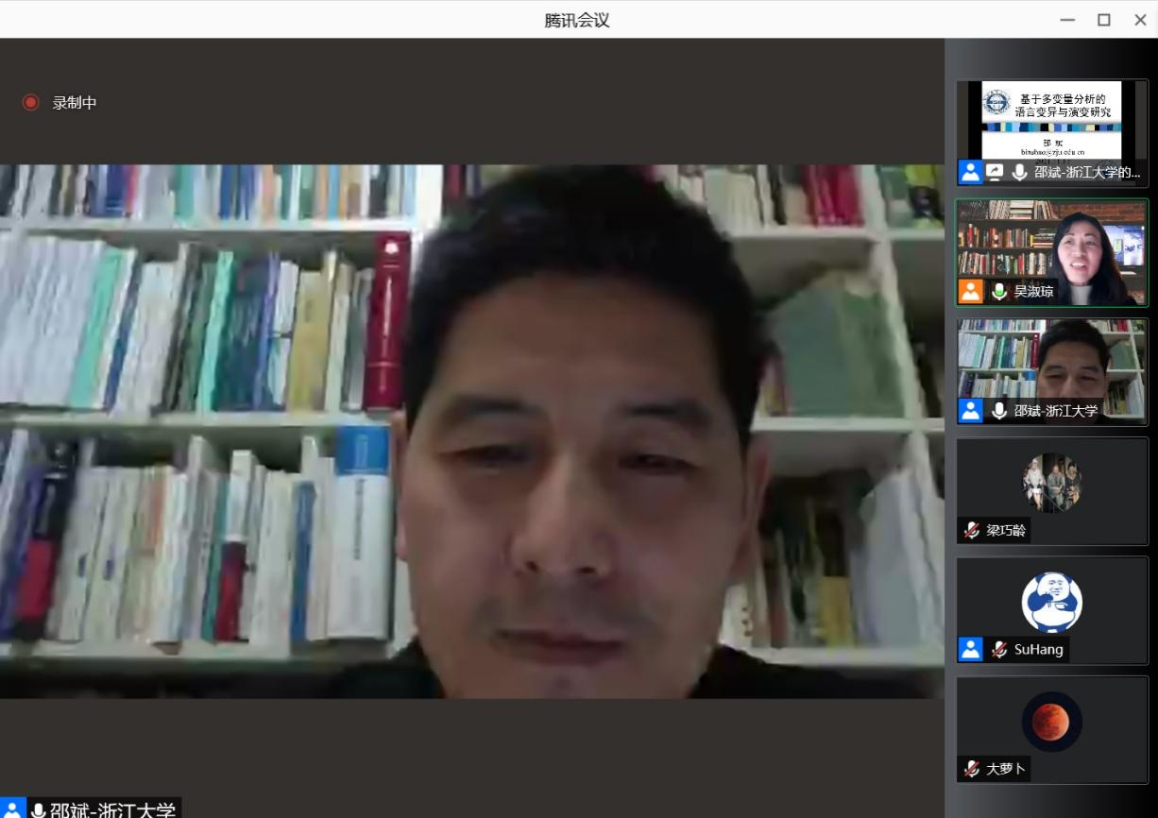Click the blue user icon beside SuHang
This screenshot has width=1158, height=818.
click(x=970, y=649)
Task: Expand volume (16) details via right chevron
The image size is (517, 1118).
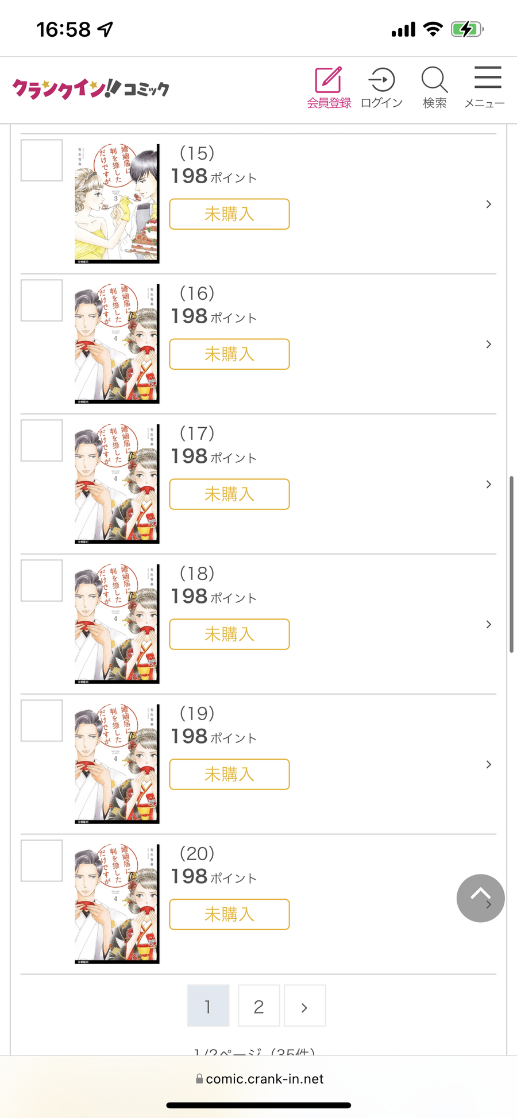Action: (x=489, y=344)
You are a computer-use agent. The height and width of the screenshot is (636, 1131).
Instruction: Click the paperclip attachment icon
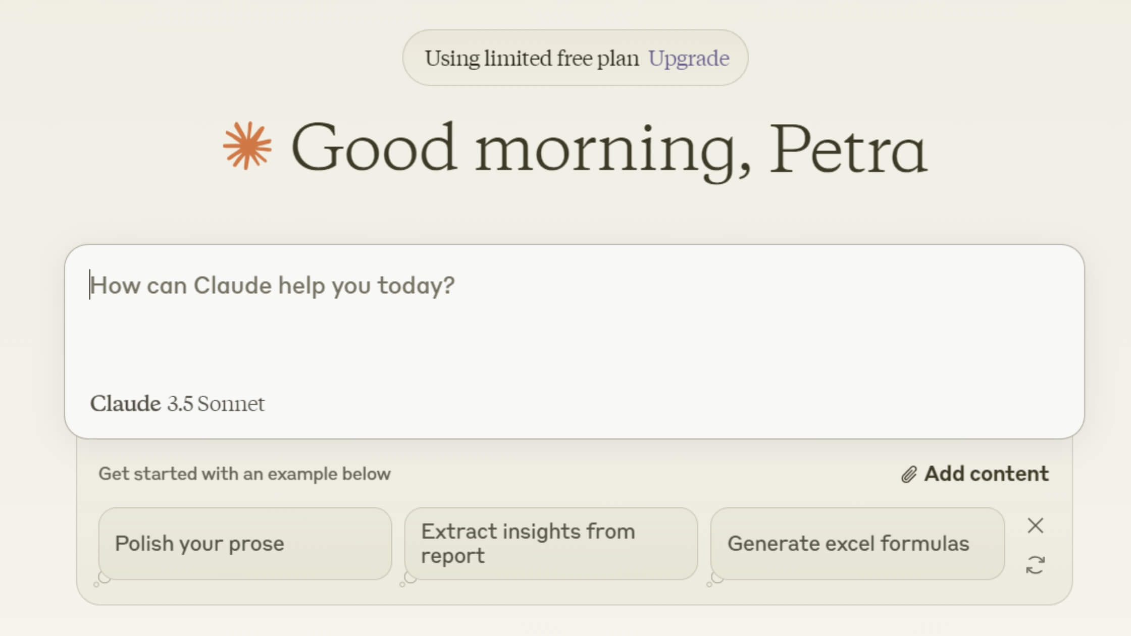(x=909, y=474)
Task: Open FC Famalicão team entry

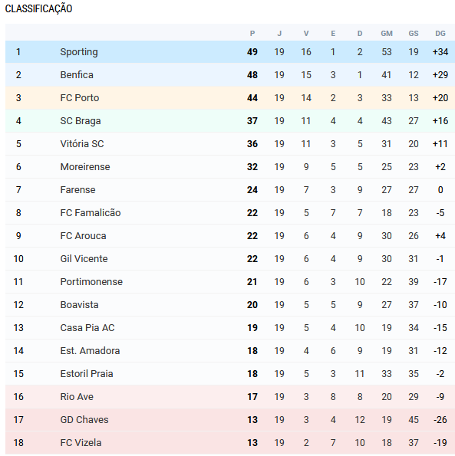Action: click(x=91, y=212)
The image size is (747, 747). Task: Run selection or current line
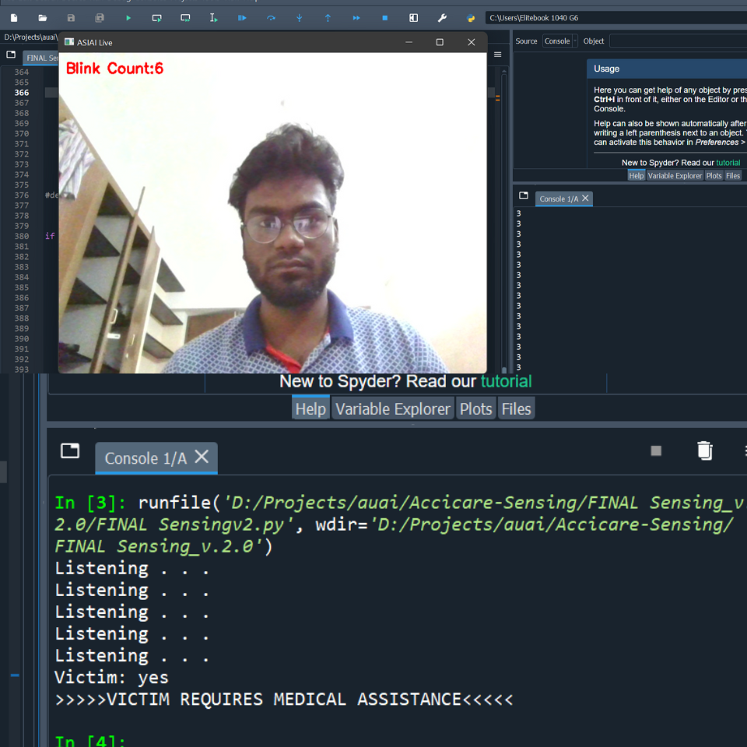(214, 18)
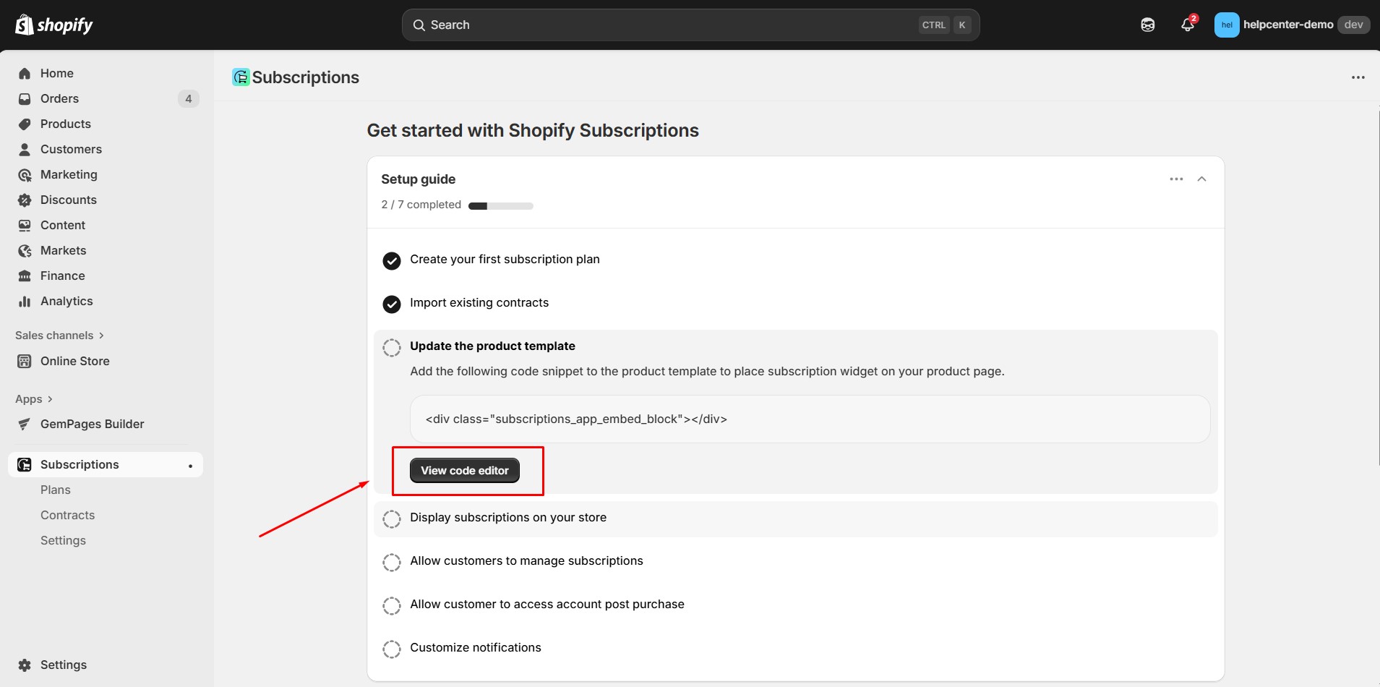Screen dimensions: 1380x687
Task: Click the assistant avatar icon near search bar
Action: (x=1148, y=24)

━━━━

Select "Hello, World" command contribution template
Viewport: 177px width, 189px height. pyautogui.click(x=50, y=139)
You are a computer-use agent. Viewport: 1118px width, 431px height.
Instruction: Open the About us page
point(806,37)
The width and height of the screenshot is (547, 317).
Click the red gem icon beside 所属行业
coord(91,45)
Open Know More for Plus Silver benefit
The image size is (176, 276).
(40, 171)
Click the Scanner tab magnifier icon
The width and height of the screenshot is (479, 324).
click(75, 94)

━━━━

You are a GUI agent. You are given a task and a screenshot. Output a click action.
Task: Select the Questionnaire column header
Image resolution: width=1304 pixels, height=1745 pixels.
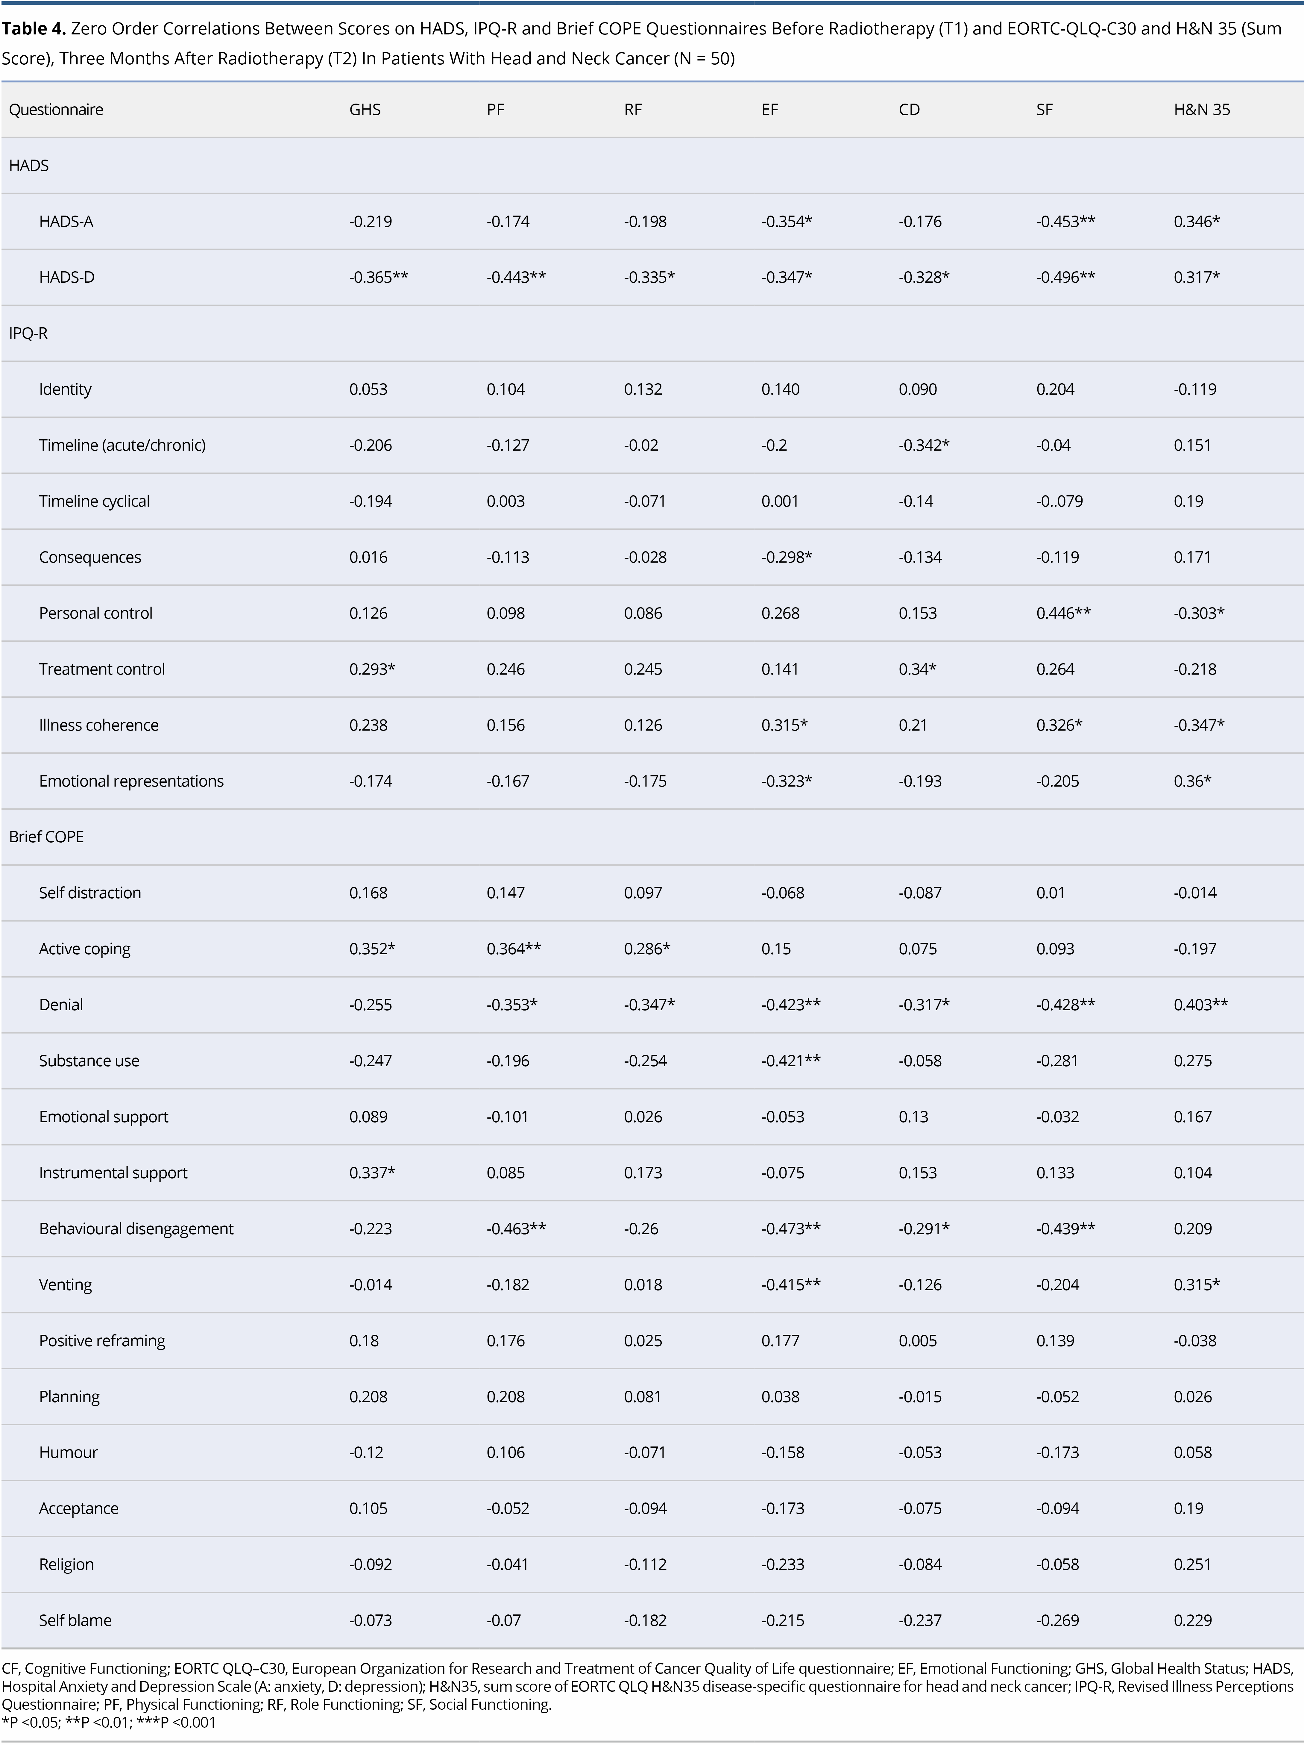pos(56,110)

━━━━

> Required work: How many lines of these entries contain the string "computer"? Reply with the number alone.

> Task output: 2